* Text shown

Thamina Kabir (); born 10 May 1985 is a British-Bangladeshi lawyer known for representing a Muslim woman in a landmark UK civil case against her ex-husband and his parents for bride price. She was the first to represent Bangladesh at the Mrs. Universe pageant in 2013. She is also an author of a crime fiction novel, Hunting Hercules, published in July 2022.

Education 
Thamina completed her secondary and higher secondary education in Bangladesh. She stood 9th in the combined merit list in SSC and 6th in the combined merit list in HSC in Chittagong Division, Bangladesh. She was awarded  scholarships by the Ministry of Education, Bangladesh for her outstanding academic achievement on both occasions. 

With a view to studying law and becoming a barrister, she moved to the UK in 2003 at the age of 18. She graduated with a LLB (Hons) from University of Northumbria in 2008, followed by the Bar Vocational Course from City University in 2009. Kabir has a post graduate diploma in International Commercial Arbitration from Queen Mary University, London.

Career 
Kabir's legal career has focused on litigation and human rights. In 2011, she qualified as a solicitor. In 2015, she founded her own law firm Thamina Solicitors only at the age of  30. Kabir received particular public attention for her representation of Nazma Quraysha Brishty who took her ex-husband and his parents to court seeking full payment of mahr. It is a landmark UK court ruling in 'bride price' dispute. Until the decision of the court, the UK courts had dealt only with cases involving written mahr contracts. The case in question is the first that involved an alleged oral contract of mahr.

* Information given
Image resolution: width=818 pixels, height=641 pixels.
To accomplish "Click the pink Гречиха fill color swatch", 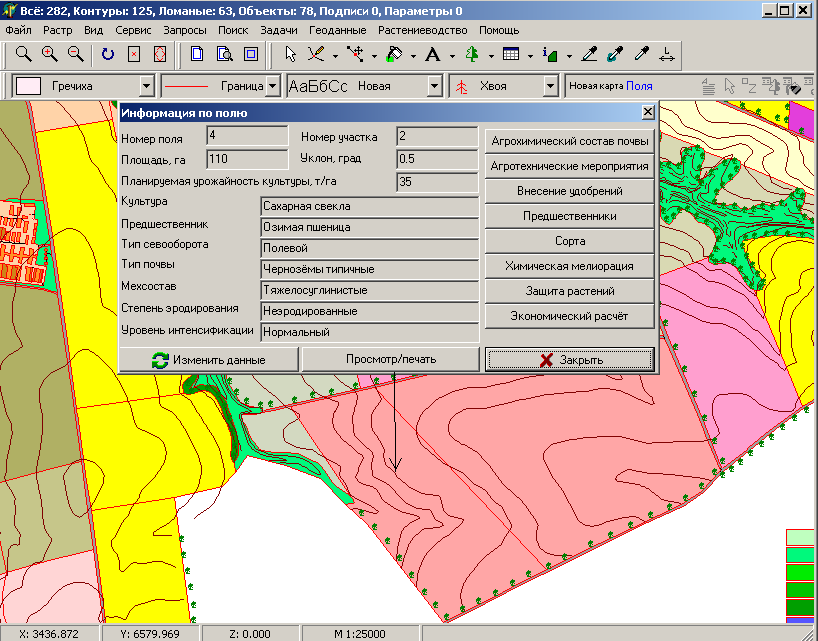I will pos(29,87).
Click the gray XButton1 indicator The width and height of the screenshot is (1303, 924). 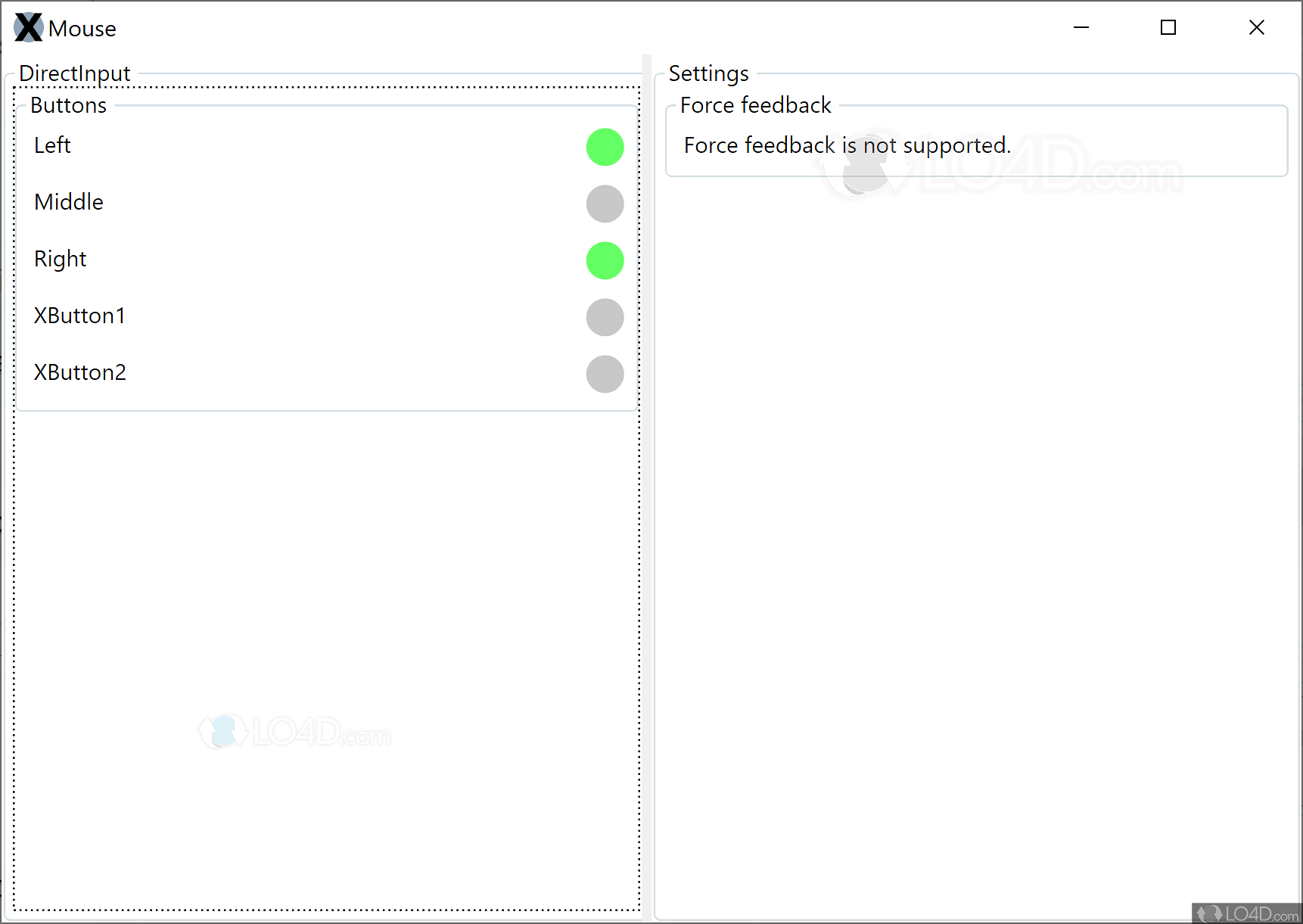click(604, 317)
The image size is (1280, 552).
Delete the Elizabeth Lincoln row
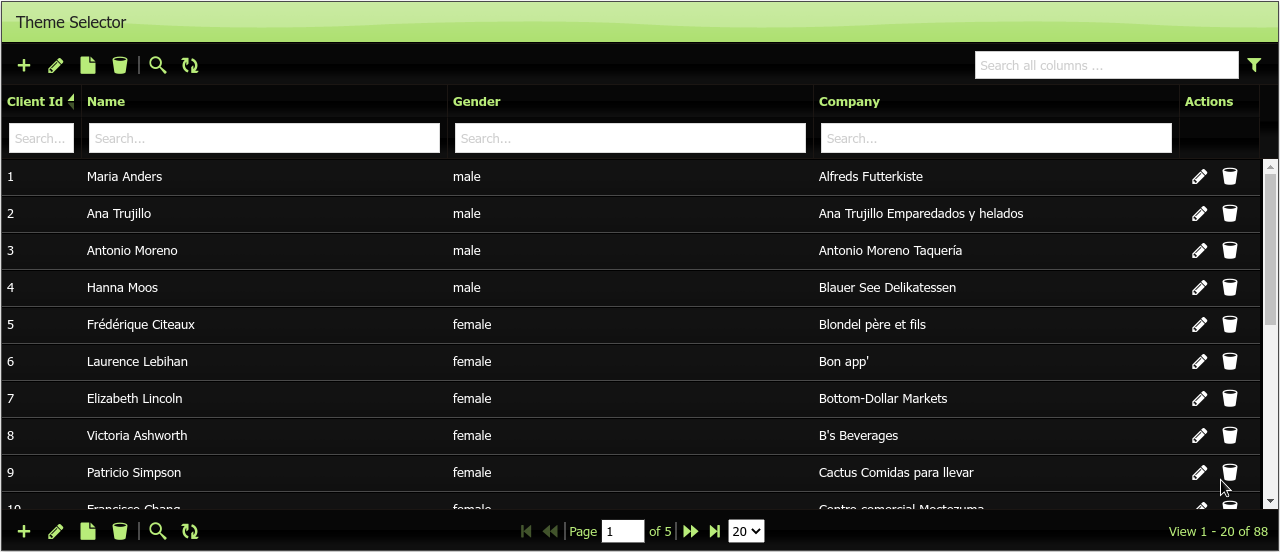[x=1230, y=399]
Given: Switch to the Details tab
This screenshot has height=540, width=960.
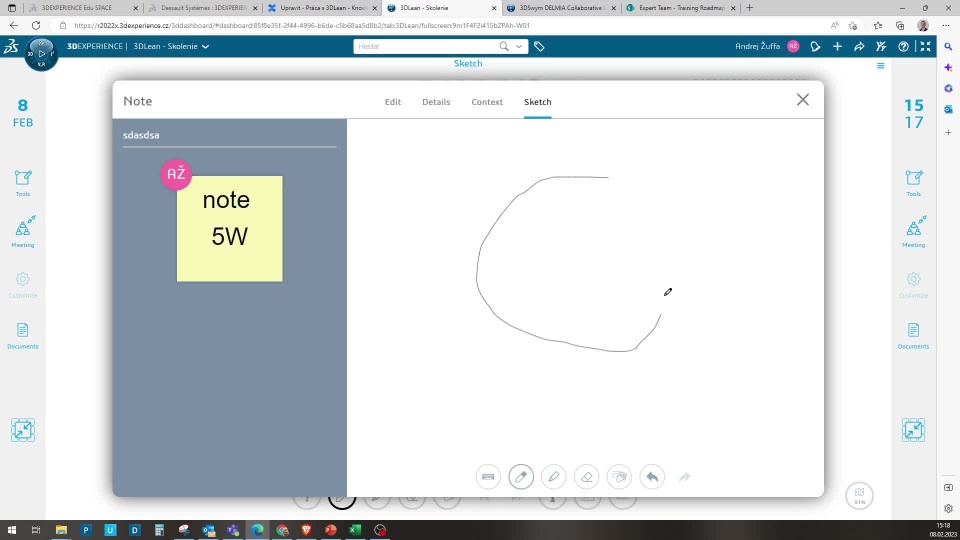Looking at the screenshot, I should point(436,102).
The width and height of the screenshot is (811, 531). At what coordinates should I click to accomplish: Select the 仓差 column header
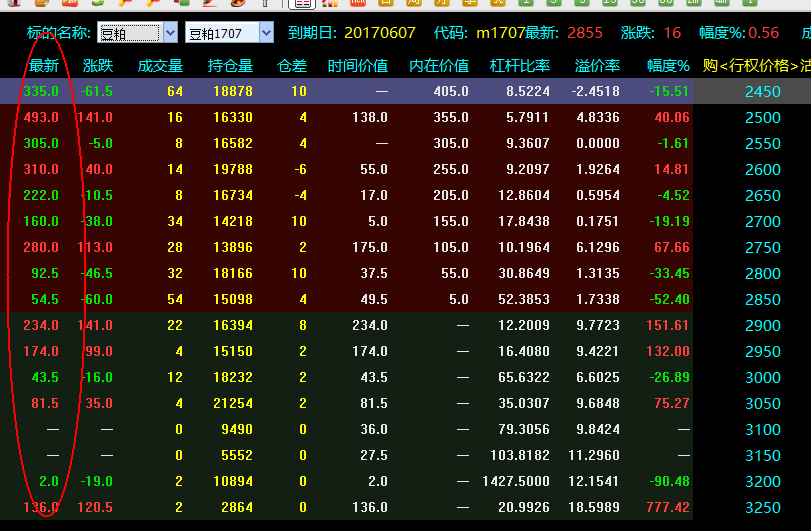coord(291,66)
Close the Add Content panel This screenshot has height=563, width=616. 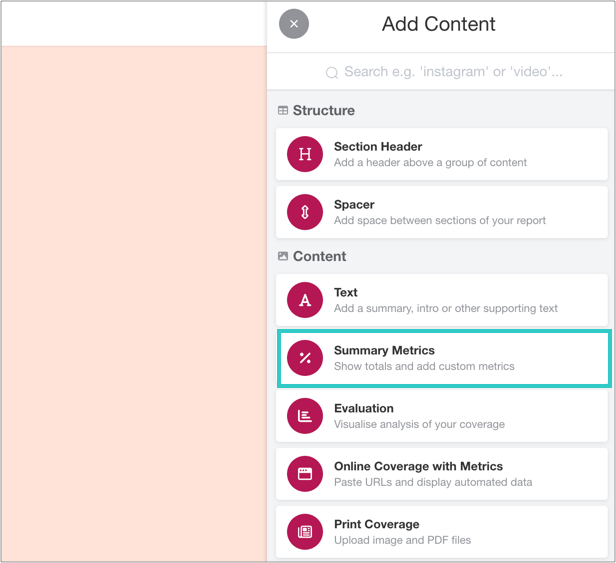293,24
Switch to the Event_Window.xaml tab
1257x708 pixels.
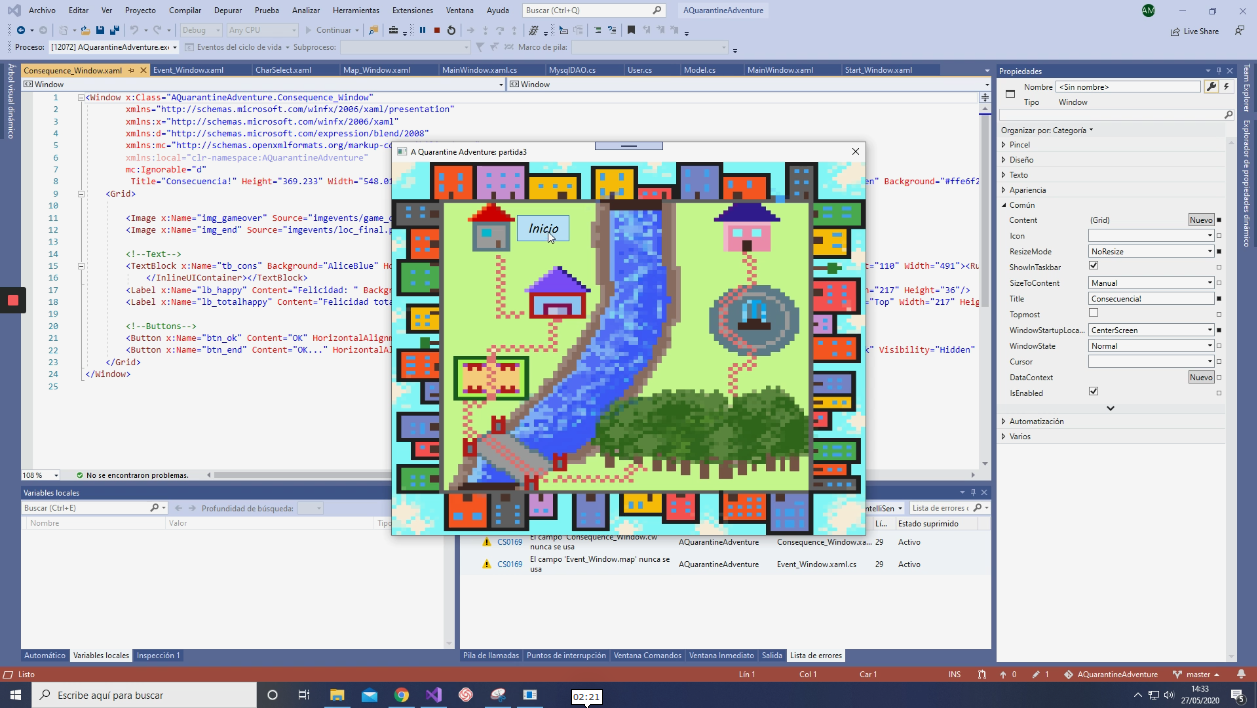tap(188, 71)
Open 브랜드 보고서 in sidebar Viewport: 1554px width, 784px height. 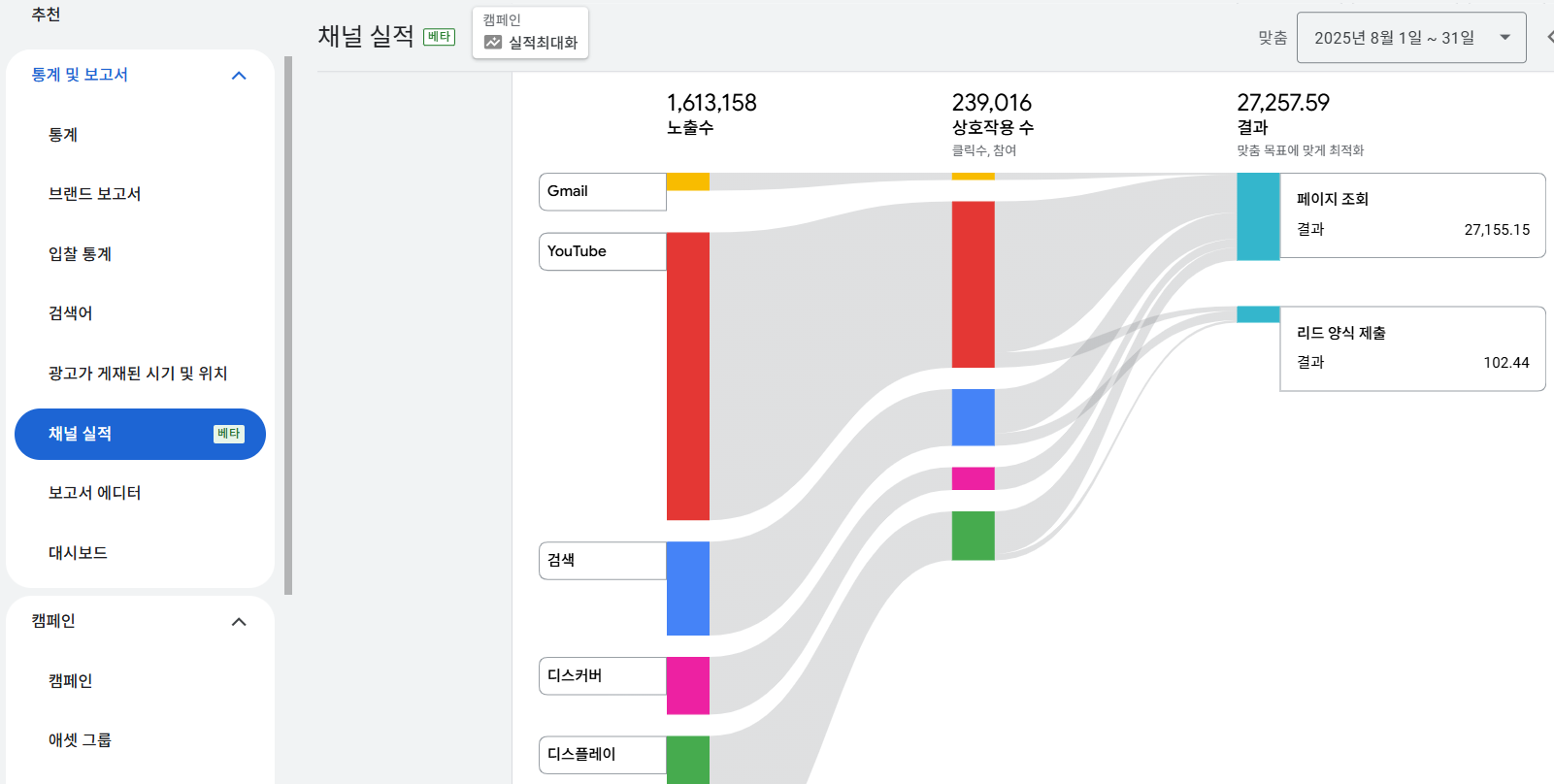[95, 194]
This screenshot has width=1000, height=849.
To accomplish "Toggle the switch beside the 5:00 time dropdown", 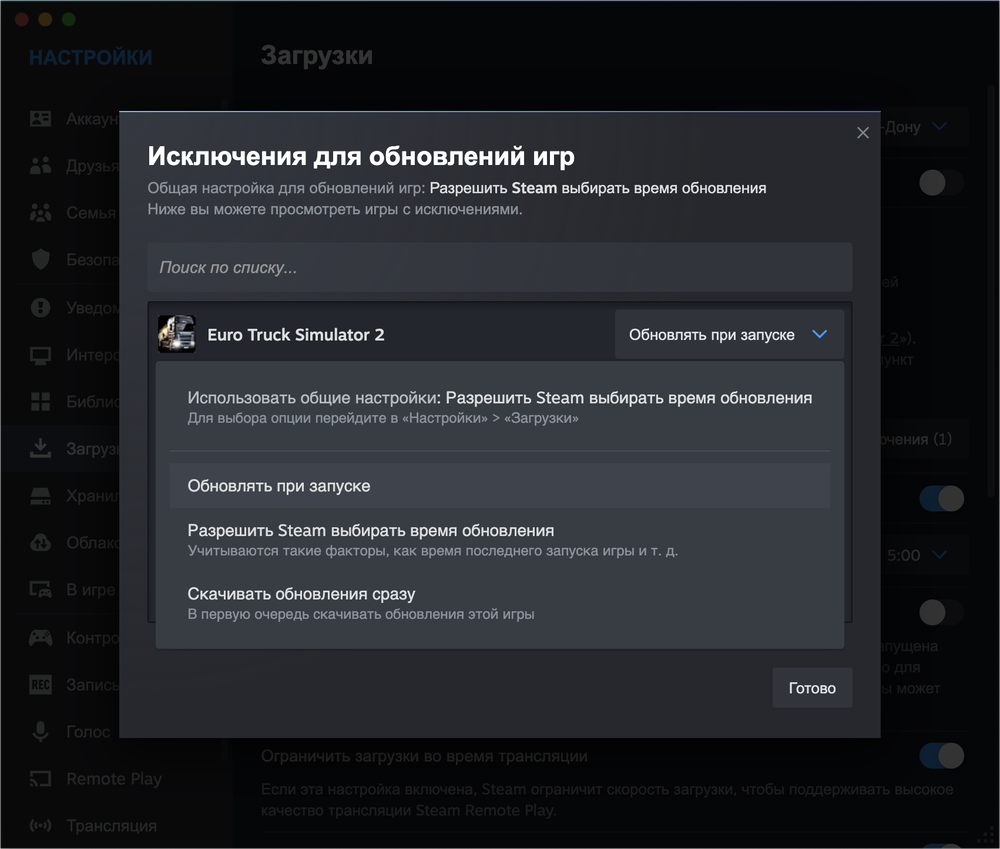I will pyautogui.click(x=941, y=499).
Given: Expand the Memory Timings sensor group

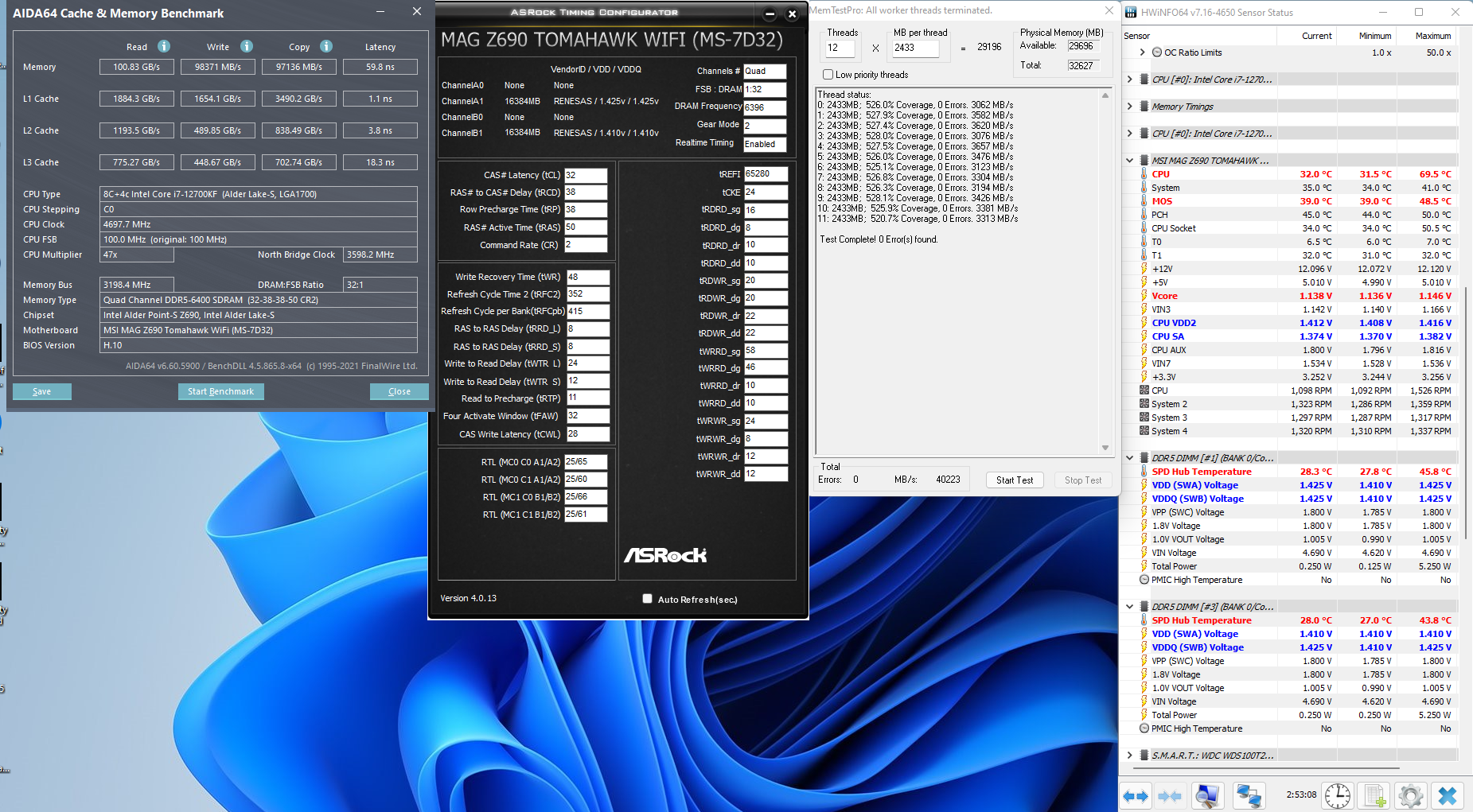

* Exercise instructions
1. List every university named in the Thamina Kabir profile.
2. Using the Thamina Kabir profile, answer yes or no to each statement and quote the words that decide it. (a) She moved to the UK at the age of 18. (b) She qualified as a solicitor in 2015. (c) The case she handled for Nazma Quraysha Brishty involved a written mahr contract.
3. Translate this sentence from the Thamina Kabir profile into Spanish: "Kabir's legal career has focused on litigation and human rights."

* Outputs for the tasks
1.
University of Northumbria
City University
Queen Mary University, London

2.
(a) Yes: "she moved to the UK in 2003 at the age of 18"
(b) No: "In 2011, she qualified as a solicitor."
(c) No: "The case in question is the first that involved an alleged oral contract of mahr."

3. La carrera jurídica de Kabir se ha centrado en los litigios y los derechos humanos.